→ **OBJECTIVE**
Transcribe the listing below line for line, keeping every character unchanged.

________________________

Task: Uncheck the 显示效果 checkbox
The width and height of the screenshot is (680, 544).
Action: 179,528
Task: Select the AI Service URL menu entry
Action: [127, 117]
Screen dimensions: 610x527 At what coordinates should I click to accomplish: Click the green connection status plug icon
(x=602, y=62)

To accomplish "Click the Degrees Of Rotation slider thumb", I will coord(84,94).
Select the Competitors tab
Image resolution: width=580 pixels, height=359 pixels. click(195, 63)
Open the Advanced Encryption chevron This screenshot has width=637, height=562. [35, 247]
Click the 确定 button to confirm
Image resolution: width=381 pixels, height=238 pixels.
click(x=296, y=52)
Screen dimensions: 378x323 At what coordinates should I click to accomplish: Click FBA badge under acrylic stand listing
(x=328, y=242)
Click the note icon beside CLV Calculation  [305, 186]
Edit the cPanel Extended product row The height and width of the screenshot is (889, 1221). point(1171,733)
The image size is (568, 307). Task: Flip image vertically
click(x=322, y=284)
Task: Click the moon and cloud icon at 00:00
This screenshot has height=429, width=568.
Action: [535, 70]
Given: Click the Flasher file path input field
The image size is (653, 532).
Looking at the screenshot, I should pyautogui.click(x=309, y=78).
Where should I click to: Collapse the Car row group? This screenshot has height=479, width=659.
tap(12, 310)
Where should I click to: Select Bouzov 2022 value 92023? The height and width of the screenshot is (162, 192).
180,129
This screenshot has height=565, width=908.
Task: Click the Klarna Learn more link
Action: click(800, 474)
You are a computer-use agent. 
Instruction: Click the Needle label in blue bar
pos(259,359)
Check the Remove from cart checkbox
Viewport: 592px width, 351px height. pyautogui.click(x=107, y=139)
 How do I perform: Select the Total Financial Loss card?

________________________

→ **TASK RESULT**
Task: Uncheck the 显示效果 checkbox
The width and height of the screenshot is (680, 544).
Action: 179,528
Task: Select the AI Service URL menu entry
Action: [127, 117]
Screen dimensions: 610x527 At what coordinates should I click to accomplish: Click the green connection status plug icon
(x=602, y=62)

To accomplish "Click the Degrees Of Rotation slider thumb", I will coord(84,94).
Select the Competitors tab
Image resolution: width=580 pixels, height=359 pixels. click(195, 63)
Open the Advanced Encryption chevron This screenshot has width=637, height=562. [35, 247]
Click the 确定 button to confirm
Image resolution: width=381 pixels, height=238 pixels.
click(x=296, y=52)
Screen dimensions: 378x323 At what coordinates should I click to accomplish: Click FBA badge under acrylic stand listing
(x=328, y=242)
Click the note icon beside CLV Calculation  [305, 186]
Edit the cPanel Extended product row The height and width of the screenshot is (889, 1221). point(1171,733)
The image size is (568, 307). Task: Flip image vertically
click(x=322, y=284)
Task: Click the moon and cloud icon at 00:00
This screenshot has height=429, width=568.
Action: [535, 70]
Given: Click the Flasher file path input field
The image size is (653, 532).
Looking at the screenshot, I should pyautogui.click(x=309, y=78).
Where should I click to: Collapse the Car row group? This screenshot has height=479, width=659.
tap(12, 310)
Where should I click to: Select Bouzov 2022 value 92023? The height and width of the screenshot is (162, 192).
180,129
This screenshot has height=565, width=908.
Task: Click the Klarna Learn more link
Action: click(800, 474)
You are a computer-use agent. 
Instruction: Click the Needle label in blue bar
pos(259,359)
Check the Remove from cart checkbox
Viewport: 592px width, 351px height. pyautogui.click(x=107, y=139)
 How do I perform: Select the Total Financial Loss card?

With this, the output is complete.